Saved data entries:
------------------------------------

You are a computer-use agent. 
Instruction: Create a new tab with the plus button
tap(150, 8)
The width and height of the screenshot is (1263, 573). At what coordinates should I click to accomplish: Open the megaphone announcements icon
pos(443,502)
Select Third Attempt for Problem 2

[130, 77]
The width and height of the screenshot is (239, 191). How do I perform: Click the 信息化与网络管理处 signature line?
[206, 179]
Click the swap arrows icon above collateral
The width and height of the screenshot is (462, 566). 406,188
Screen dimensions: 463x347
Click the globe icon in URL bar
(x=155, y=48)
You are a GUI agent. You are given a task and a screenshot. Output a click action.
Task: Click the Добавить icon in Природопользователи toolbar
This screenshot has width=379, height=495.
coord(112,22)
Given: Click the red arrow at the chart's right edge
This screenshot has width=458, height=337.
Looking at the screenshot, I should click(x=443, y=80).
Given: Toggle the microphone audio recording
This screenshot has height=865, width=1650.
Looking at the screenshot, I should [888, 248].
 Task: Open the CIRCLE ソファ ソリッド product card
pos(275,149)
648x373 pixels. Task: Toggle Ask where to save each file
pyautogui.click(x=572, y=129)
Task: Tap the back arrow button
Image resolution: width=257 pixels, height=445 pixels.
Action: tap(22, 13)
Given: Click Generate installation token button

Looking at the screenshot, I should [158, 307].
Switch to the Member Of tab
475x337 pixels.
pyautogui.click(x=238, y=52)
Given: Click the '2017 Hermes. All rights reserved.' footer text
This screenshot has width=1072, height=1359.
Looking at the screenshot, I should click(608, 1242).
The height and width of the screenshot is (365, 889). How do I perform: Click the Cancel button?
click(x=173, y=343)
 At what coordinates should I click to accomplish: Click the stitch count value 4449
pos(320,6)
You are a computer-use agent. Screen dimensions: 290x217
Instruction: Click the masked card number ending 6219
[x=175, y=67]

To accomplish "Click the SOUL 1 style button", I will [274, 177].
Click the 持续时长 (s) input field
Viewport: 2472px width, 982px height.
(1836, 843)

------------------------------------

● **Directions for this task**
The records above should be copied out again in full, exactly as they appear.

● **Written solution**
You are a computer-use agent. 
Instruction: Create a new tab with the plus button
tap(150, 8)
The width and height of the screenshot is (1263, 573). At what coordinates should I click to accomplish: Open the megaphone announcements icon
pos(443,502)
Select Third Attempt for Problem 2

[130, 77]
The width and height of the screenshot is (239, 191). How do I perform: Click the 信息化与网络管理处 signature line?
[206, 179]
Click the swap arrows icon above collateral
The width and height of the screenshot is (462, 566). 406,188
Screen dimensions: 463x347
Click the globe icon in URL bar
(x=155, y=48)
You are a GUI agent. You are given a task and a screenshot. Output a click action.
Task: Click the Добавить icon in Природопользователи toolbar
This screenshot has width=379, height=495.
coord(112,22)
Given: Click the red arrow at the chart's right edge
This screenshot has width=458, height=337.
Looking at the screenshot, I should click(x=443, y=80).
Given: Toggle the microphone audio recording
This screenshot has height=865, width=1650.
Looking at the screenshot, I should [888, 248].
 Task: Open the CIRCLE ソファ ソリッド product card
pos(275,149)
648x373 pixels. Task: Toggle Ask where to save each file
pyautogui.click(x=572, y=129)
Task: Tap the back arrow button
Image resolution: width=257 pixels, height=445 pixels.
Action: tap(22, 13)
Given: Click Generate installation token button

Looking at the screenshot, I should [158, 307].
Switch to the Member Of tab
475x337 pixels.
pyautogui.click(x=238, y=52)
Given: Click the '2017 Hermes. All rights reserved.' footer text
This screenshot has width=1072, height=1359.
Looking at the screenshot, I should click(608, 1242).
The height and width of the screenshot is (365, 889). How do I perform: Click the Cancel button?
click(x=173, y=343)
 At what coordinates should I click to accomplish: Click the stitch count value 4449
pos(320,6)
You are a computer-use agent. Screen dimensions: 290x217
Instruction: Click the masked card number ending 6219
[x=175, y=67]

To accomplish "Click the SOUL 1 style button", I will [274, 177].
Click the 持续时长 (s) input field
Viewport: 2472px width, 982px height.
(1836, 843)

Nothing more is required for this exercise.